Risk and Return

3 Types of Risk preference Investor

3 Types of Risk Preference Investor

Risk preference is the attitude of taking financial risks by an investor. An individual investor, while making an investment decision, would take risks according to his or her risk preferences.

What is Risk Preference?

Risk Preference is one’s tendency to choose either a risky or less risky option. Usually, economists and finance professionals, and investors apply the concept of risk preference in economics, but the concept can be applied to any decision one makes that involves risk. 

Depending upon the risk preference, the investor will classify the risks associated with an investment and thereby find the investments that match his/her preferences.

There are two major factors that affect the decisions of decision-makers. These are the expected values and the measures of standard deviation. 

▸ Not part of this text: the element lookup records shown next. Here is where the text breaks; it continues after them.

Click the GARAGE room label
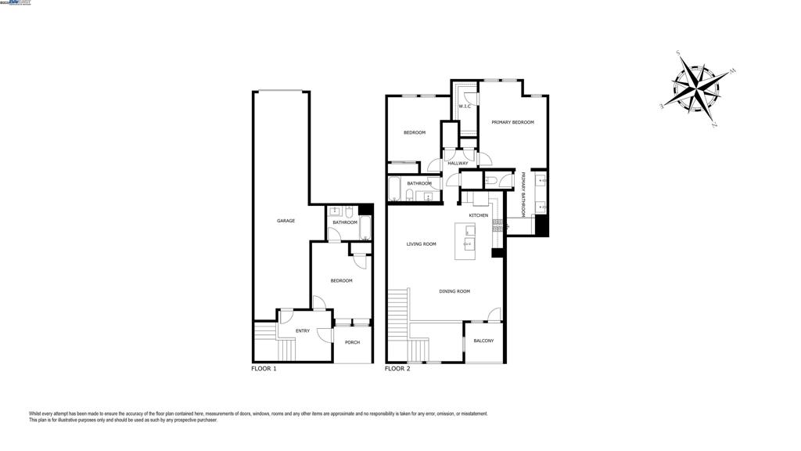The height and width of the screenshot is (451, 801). [x=286, y=221]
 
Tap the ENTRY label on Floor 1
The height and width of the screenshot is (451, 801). [x=302, y=331]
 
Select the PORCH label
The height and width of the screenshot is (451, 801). [x=352, y=342]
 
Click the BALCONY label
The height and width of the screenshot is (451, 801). [x=483, y=341]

It is however impossible to realize whether investors will go for high expected values and high standard deviations or they will stick to low expected values and low standard deviations. That is where the concept of risk preference arises.

Types of Risk preference Investor

Depending on the expected values of return and standard deviations, the risk preferences of investors can be categorized into the following three types 

  • Risk-Averse Investors
  • Risk-Neutral Investors
  • Risk-Seeking Investors

Risk-Averse Investors

Risk-averse investors prefer to take lesser risks. They attach lower utility to increasing wealth. In other words, risk-averse investors try to skip investments that have a higher potential to lose rather than profit from the investments.

An example of risk-averse investors is the case of retiring individuals for whom higher returns from an investment are less meaningful than a loss arising from the investments.

They would prefer to skip the potential rise in wealth and stick to minimal returns with their funds and therefore would seek less risk and returns in the process.

Risk-Neutral Investors

Risk-neutral investors attach the same utility to increase in wealth and decrease in wealth. It is of no consideration whether a potential investment would gain wealth and return high amounts of profits, or it would be loss-making in the long run. They are neutral to the potential increase or decrease of wealth.

Risk-neutral investors are the ones who want to invest their money depending on their ideas of gain or loss rather than analyzing or checking the risks associated with an investment.

Risk-Seeking Investors

Risk-seeking investors attach more utility to increasing wealth even if it means they would have to take more risk in the process.

In the process of investing, risk-seeking investors look for the potential gain of wealth from the investments.

Risk-seeking investors are the ones who get higher returns on their investments, although they may lose more money from an investment as well.

As an example, we could consider individuals who invest in property as a class of risk-seeking investors because property prices fluctuate more often than other forms of investment.